Fine point here -- Postgres does not actually have arrays-of-arrays, it
has multi-dimension arrays.

So in other words, you cannot have an array of element type _int4, but
rather you literally have an array of element type int4 with two
dimension, etc..

Joe
--
Crunchy Data - http://crunchydata.com
PostgreSQL Support for Secure Enterprises
Consulting, Training, & Open Source Development


Attachment

Re: Is _ a supported way to create a column of array type?

From
Tom Lane
Date:
Piotr Findeisen <piotr.findeisen@starburstdata.com> writes:
> Do you have any plans to support arrays with different number of dimensions
> in the type system?

Mmm ... don't hold your breath.  People have speculated about that,
but I haven't seen any actual proposals, and it's hard to see how
we could do it without creating compatibility problems that would
outweigh the value of the feature.

In very late-model Postgres (I think just 11 and up) you can sort
of fake it by using arrays of domains:

regression=# create domain intarray as int4[];
CREATE DOMAIN
regression=# create table foo (f1 intarray[]);
CREATE TABLE
regression=# insert into foo values(array[array[4]]);
ERROR:  column "f1" is of type intarray[] but expression is of type integer[]
LINE 1: insert into foo values(array[array[4]]);
                               ^
HINT:  You will need to rewrite or cast the expression.
regression=# insert into foo values(array[array[4]::intarray]);
INSERT 0 1

But as this example shows, it's not exactly a transparent solution.
It might be possible to make this specific case work better, but
I think you'd inevitably end up needing lots of explicit casts.

            regards, tom lane

#### Provided data:
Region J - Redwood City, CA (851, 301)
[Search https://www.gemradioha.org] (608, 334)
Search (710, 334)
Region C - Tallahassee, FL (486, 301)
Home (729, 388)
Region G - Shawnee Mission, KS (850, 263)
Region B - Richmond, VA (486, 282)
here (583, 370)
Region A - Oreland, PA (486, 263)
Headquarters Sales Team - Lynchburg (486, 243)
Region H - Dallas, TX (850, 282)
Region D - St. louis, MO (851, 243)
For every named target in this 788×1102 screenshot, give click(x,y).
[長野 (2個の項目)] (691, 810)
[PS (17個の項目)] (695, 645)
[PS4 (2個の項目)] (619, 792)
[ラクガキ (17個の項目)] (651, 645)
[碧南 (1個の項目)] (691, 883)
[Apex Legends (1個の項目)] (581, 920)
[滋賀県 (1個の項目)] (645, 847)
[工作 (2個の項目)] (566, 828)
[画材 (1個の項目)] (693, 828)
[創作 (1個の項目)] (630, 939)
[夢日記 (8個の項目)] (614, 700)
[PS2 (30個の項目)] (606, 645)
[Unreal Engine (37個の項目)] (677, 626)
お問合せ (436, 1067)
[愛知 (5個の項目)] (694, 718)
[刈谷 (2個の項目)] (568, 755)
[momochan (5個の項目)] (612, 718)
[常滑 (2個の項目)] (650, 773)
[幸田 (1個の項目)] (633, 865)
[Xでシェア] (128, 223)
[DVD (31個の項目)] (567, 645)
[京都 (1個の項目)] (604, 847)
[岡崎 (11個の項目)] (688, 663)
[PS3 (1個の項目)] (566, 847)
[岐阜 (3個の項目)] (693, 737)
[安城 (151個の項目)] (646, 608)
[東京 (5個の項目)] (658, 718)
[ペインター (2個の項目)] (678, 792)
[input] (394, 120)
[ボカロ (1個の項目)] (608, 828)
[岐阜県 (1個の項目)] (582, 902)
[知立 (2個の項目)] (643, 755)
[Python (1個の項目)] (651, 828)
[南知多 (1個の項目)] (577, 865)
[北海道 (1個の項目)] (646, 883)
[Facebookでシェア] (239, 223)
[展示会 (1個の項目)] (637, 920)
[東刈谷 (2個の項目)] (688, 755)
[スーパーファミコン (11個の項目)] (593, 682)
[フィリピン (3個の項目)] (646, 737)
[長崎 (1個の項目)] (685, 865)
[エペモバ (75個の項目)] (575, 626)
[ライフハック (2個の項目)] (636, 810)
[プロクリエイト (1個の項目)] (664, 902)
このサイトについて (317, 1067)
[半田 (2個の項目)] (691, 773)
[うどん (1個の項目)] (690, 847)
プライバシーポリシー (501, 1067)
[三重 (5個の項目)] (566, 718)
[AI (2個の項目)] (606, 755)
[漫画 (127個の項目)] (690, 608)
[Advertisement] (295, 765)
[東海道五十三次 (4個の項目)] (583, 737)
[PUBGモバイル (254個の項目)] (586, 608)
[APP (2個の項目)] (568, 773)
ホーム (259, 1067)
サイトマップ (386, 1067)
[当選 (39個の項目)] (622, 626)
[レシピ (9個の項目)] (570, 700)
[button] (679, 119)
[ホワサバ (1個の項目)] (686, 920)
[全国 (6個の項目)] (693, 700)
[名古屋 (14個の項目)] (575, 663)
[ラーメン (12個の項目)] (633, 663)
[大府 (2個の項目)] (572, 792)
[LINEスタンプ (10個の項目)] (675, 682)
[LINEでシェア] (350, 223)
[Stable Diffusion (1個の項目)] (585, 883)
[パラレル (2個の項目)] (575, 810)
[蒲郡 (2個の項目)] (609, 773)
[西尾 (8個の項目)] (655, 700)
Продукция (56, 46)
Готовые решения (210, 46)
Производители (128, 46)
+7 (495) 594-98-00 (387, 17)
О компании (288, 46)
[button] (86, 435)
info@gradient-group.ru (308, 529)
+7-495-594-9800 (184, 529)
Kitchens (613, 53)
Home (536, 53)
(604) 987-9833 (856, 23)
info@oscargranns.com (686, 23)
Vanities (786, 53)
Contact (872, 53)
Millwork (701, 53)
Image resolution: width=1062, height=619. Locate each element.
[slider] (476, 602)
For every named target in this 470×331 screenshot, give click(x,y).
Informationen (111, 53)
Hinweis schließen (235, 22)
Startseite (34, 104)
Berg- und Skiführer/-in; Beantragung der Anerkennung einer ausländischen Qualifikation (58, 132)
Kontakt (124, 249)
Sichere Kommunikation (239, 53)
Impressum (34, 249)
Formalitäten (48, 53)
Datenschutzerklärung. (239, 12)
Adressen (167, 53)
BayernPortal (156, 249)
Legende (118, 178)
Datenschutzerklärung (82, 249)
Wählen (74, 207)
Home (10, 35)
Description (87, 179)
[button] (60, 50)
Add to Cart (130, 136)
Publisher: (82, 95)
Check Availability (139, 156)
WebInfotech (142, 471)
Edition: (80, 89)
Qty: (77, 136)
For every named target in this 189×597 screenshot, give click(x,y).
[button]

#### What is being asked:
Write out the stretch of the Postgres array discussion from "So in other" through "of array type?", word for word.

#### Expected answer:
So in other words, you cannot have an array of element type _int4, but
rather you literally have an array of element type int4 with two
dimension, etc..

Joe
--
Crunchy Data - http://crunchydata.com
PostgreSQL Support for Secure Enterprises
Consulting, Training, & Open Source Development


Attachment

Re: Is _ a supported way to create a column of array type?